Do outro lado da história, a Tiago Cabaço Winery, em Estremoz, representa uma expressão contemporânea desta relação entre vinho e território. Vencedora na categoria Século XXI, a adega distingue-se pela arquitetura integrada na paisagem, parcialmente concebida em forma de meia-lua, estabelecendo uma relação direta entre a vinha, o vinho e a identidade do território alentejano.
Para a Comissão Vitivinícola Regional Alentejana (CVRA), a eleição das duas candidaturas constitui um reconhecimento particularmente relevante da dimensão cultural e patrimonial da região vitivinícola do Alentejo, mostrando como o vinho está presente tanto na história mais antiga do território, como na forma como a região se projeta no presente.
“O facto de duas das sete novas Maravilhas de Portugal estarem no Alentejo e terem uma ligação tão evidente ao vinho é um reconhecimento muito significativo para a nossa região.
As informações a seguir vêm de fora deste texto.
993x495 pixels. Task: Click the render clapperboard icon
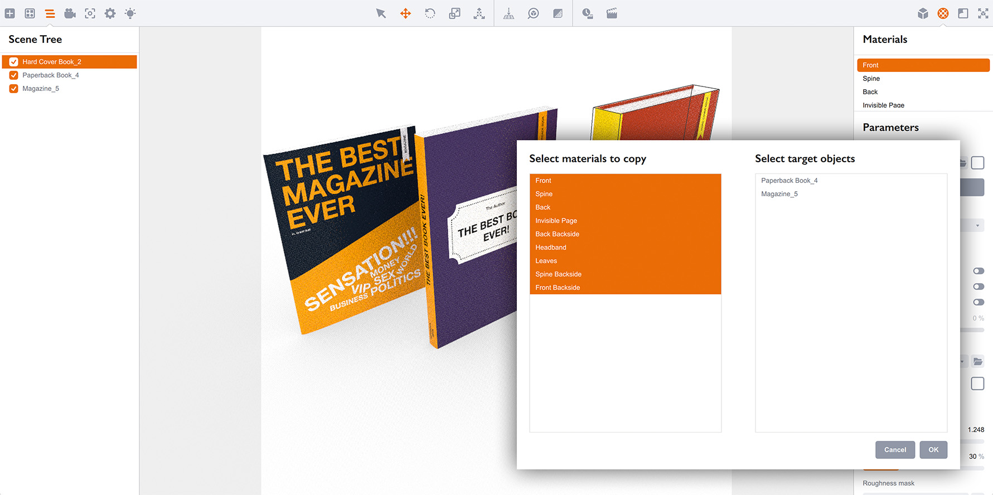coord(612,13)

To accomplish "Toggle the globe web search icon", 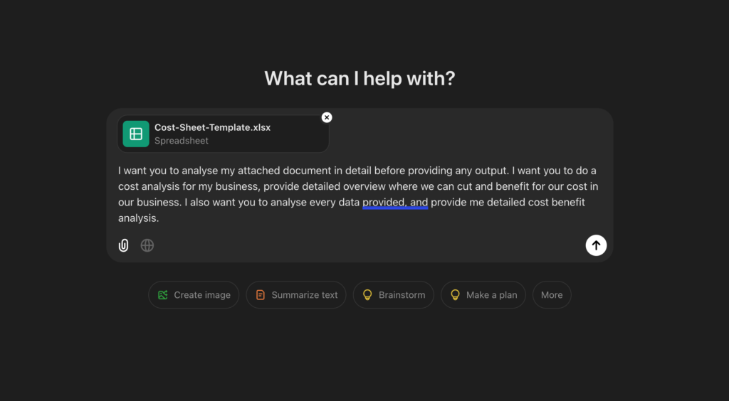I will 147,245.
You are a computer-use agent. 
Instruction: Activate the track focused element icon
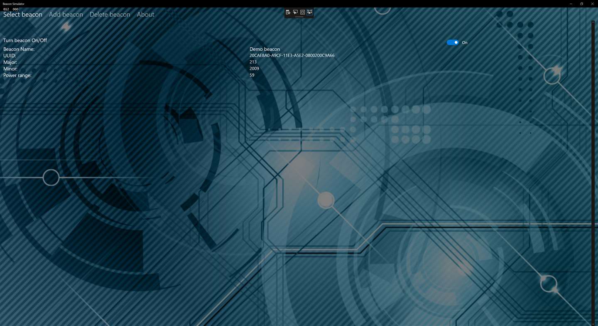tap(309, 12)
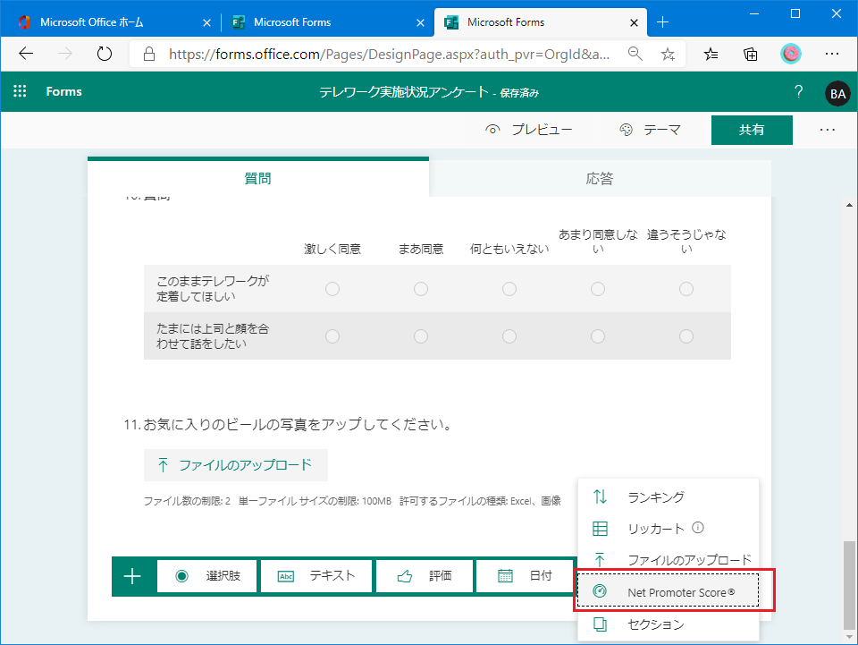This screenshot has height=645, width=858.
Task: Open the BA account profile avatar
Action: pos(837,93)
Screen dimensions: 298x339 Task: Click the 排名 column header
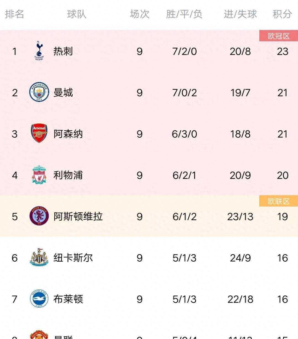pos(14,14)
São duas realidades muito diferentes, mas que mostram a mesma relação profunda entre o vinho, o território e a identidade alentejana: de um lado, um património que nos remete para a história milenar da região; do outro, uma adega contemporânea que demonstra como essa relação continua a ser reinterpretada no presente”, afirma Luís Sequeira, presidente da CVRA.
A distinção ganha ainda maior relevância por surgir numa edição que recebeu mais de 600 candidaturas de todo o país e que procurou valorizar patrimónios de diferentes épocas e naturezas. No conjunto dos sete vencedores, o Alentejo surge assim representado em duas categorias distintas, através de patrimónios que têm no vinho um elemento estruturante da identidade.
A eleição das Ruínas de São Cucufate e da Tiago Cabaço Winery reforça, deste modo, a projeção nacional de uma região onde a vitivinicultura é parte integrante da história, da paisagem e da economia do território. Para além do reconhecimento individual de cada património, o resultado constitui uma nova oportunidade para afirmar o Alentejo enquanto região vitivinícola de referência e para dar visibilidade à diversidade das expressões culturais e vínicas.